Thank you so much, sobeit, for your suggestion. However, none of the solutions on the website you gave me has worked. 

So, as I stated to MasterChief, what I'd like to do now, is remove my books from my tablet so I can reformat it. If you know how I can remove the books on my tablet, I'd appreciate you telling me so I can save them. Then I'll reformat my tablet and see if that works.


----------



## Masterchiefxx17 (Feb 27, 2010)

*Re: Problem With Android Tablet*

How did you purchase the books? Through the Play Store?


----------



## sweetrosette (Dec 22, 2007)

*Solved.....Re: Problem With Android Tablet*



Masterchiefxx17 said:


> How did you purchase the books? Through the Play Store?


Yes, I purchased my books thru the Play Store.

However, I made the decision to reformat my tablet anyway, without knowing if I'd lose my books or not. They weren't accessible the way it was (with the tablet not working}, so it was as if I'd lost them anyway.

Before I reformatted, the instructions for Reset says formatting will erase all data from the tablet's internal storage, including my google account. It was this loss of my gmail account which made me think I'd lose my books. I hit Reset hoping for the best. 

When I restarted my tablet, turns out I didn't lose my gmail account's email name and password, so everything associated with it came back, and all my worrying about my books was for naught.

Thank you MasterChief and sobeit, for answering my post. 

It's too bad this Android product has been put out without an established tech support call center for the problems that are cropping up. These electronics, now days, are so complicated, with so many different models, those of us who own them need a person to talk to about the glitches.
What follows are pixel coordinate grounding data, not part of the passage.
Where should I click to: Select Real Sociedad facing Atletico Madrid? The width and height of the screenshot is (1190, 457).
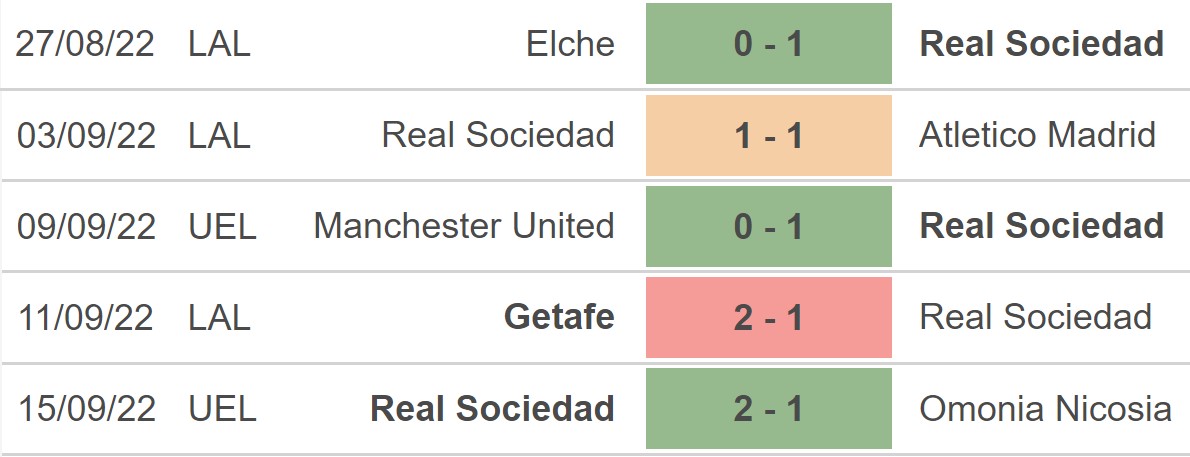[498, 135]
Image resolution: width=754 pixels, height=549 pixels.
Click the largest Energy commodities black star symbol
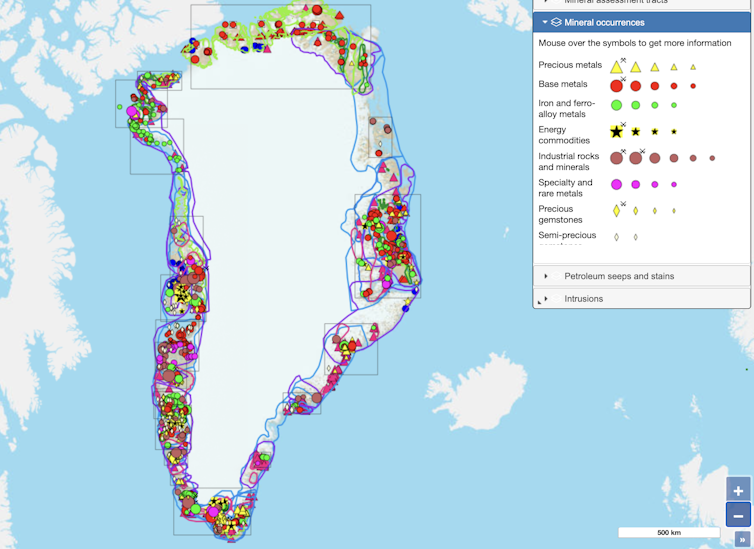coord(617,132)
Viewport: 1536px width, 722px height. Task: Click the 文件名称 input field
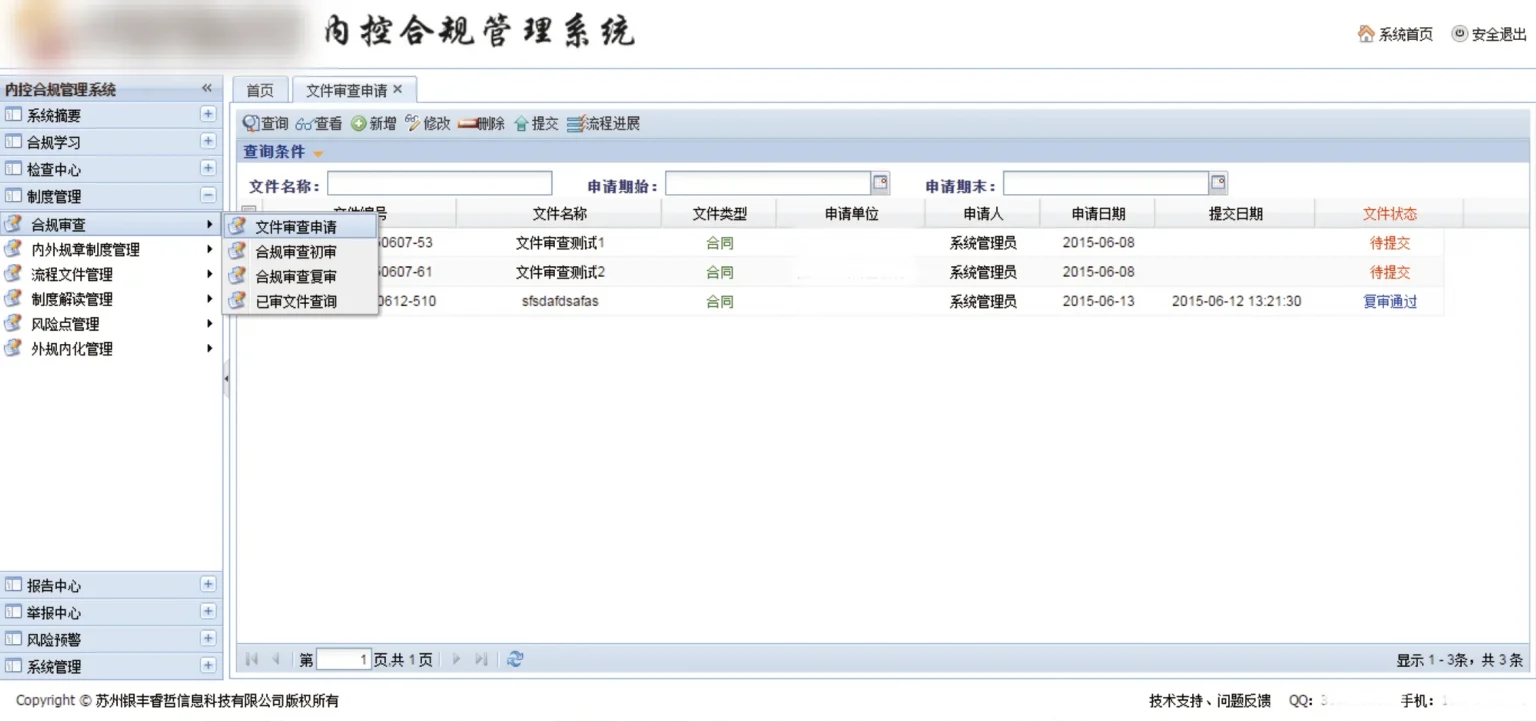pyautogui.click(x=439, y=184)
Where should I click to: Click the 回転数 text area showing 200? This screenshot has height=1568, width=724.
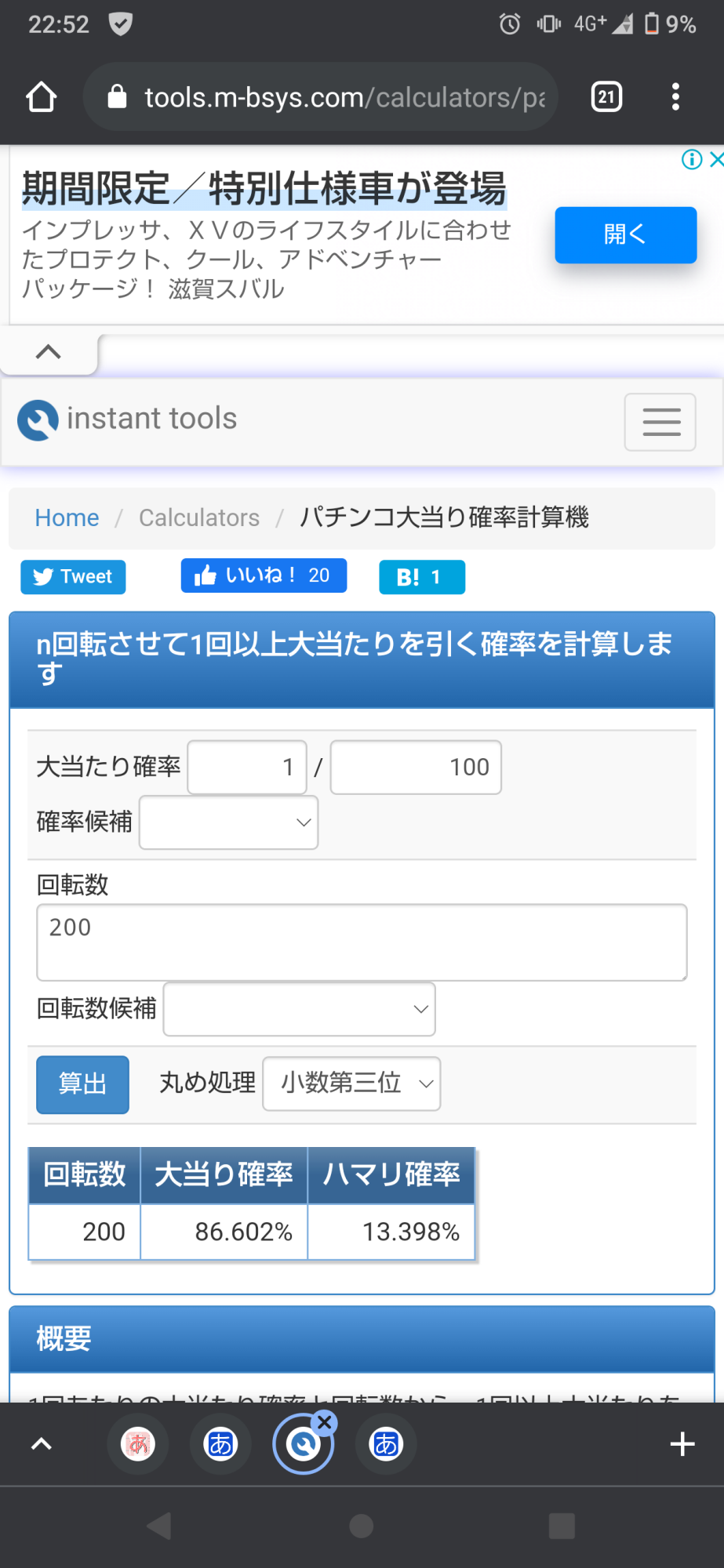coord(362,942)
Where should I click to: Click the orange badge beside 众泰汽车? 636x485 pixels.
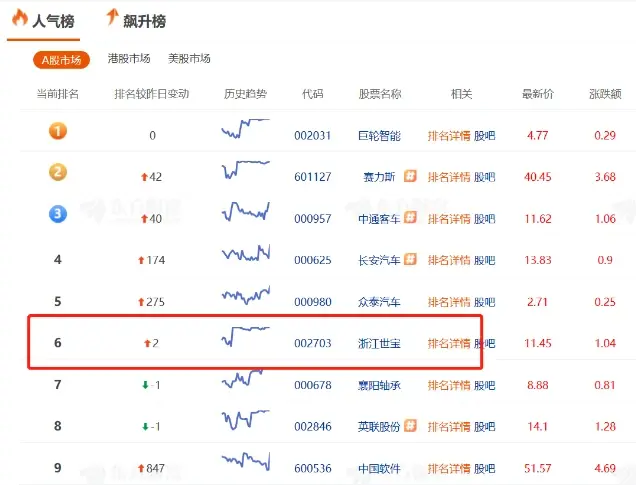[410, 302]
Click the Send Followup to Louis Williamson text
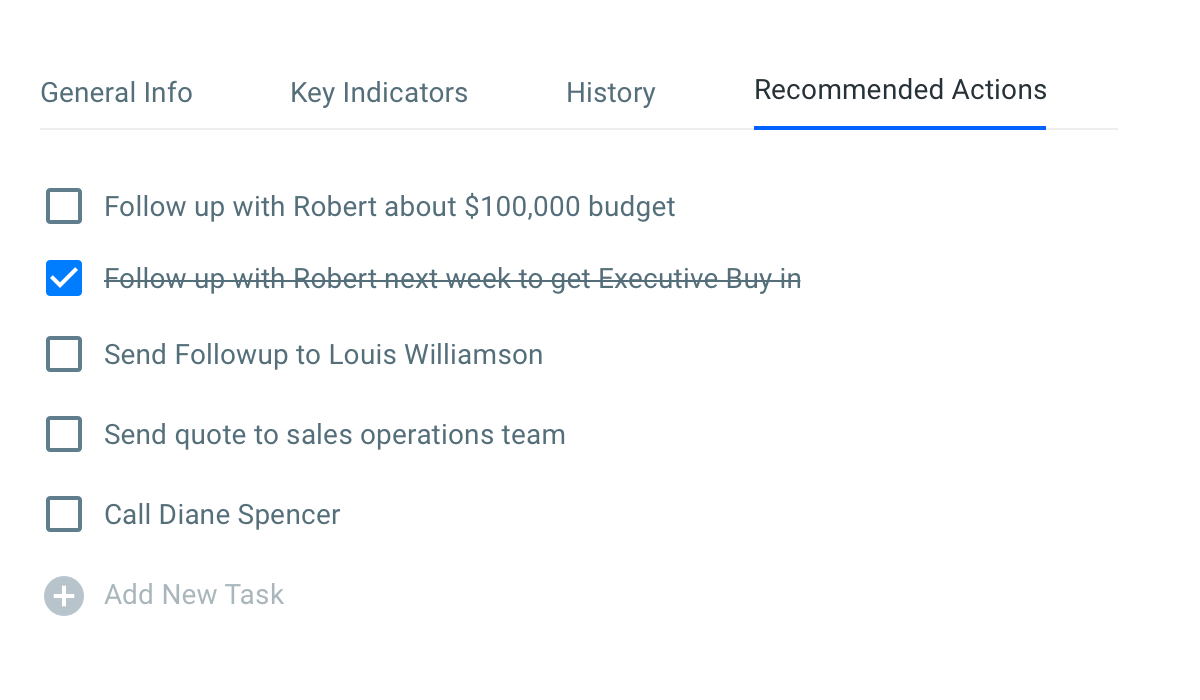The image size is (1200, 700). click(x=323, y=355)
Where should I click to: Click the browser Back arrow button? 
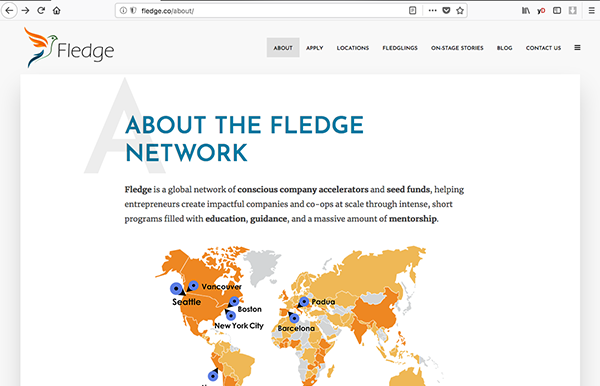point(9,10)
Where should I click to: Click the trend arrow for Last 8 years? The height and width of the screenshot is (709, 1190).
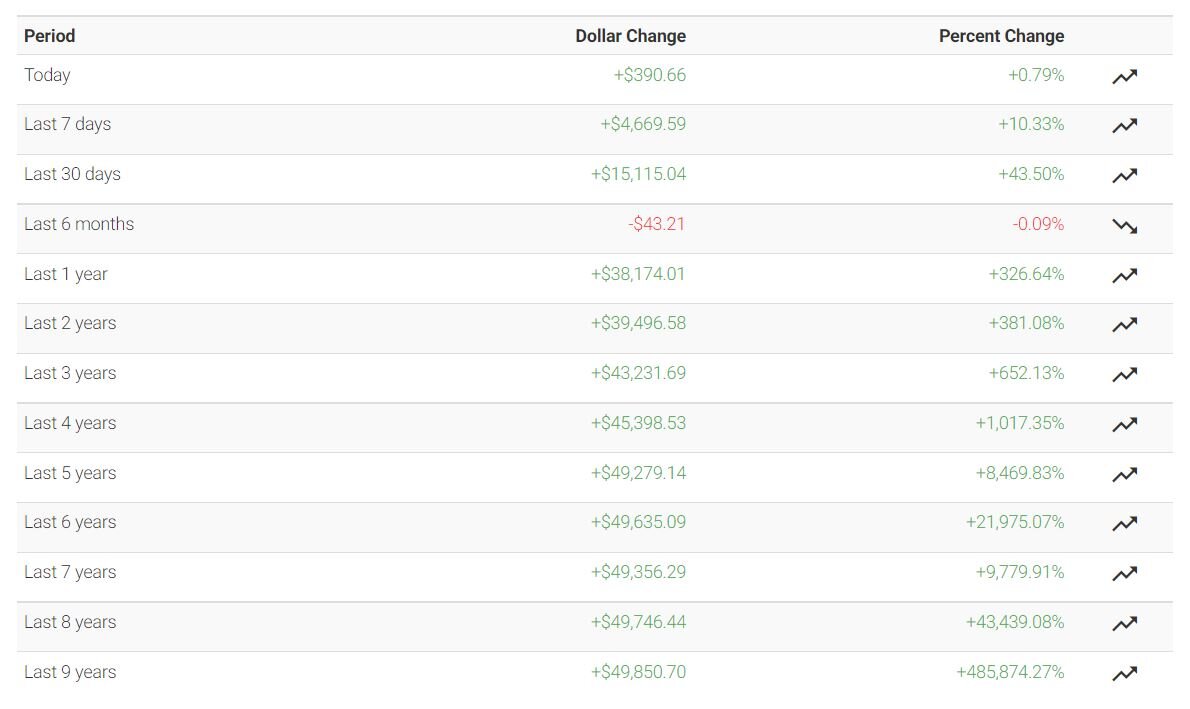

Shame on Google.......


----------



## sweetrosette (Dec 22, 2007)

*SOLVED.....Re: Problem With Android Tablet*

Problem is solved


----------



## Masterchiefxx17 (Feb 27, 2010)

*Re: Problem With Android Tablet*

Glad that solved the problem then.

Just FYI, once purchased on the Play Store, the transaction is always available for a new download with that Google Account.


----------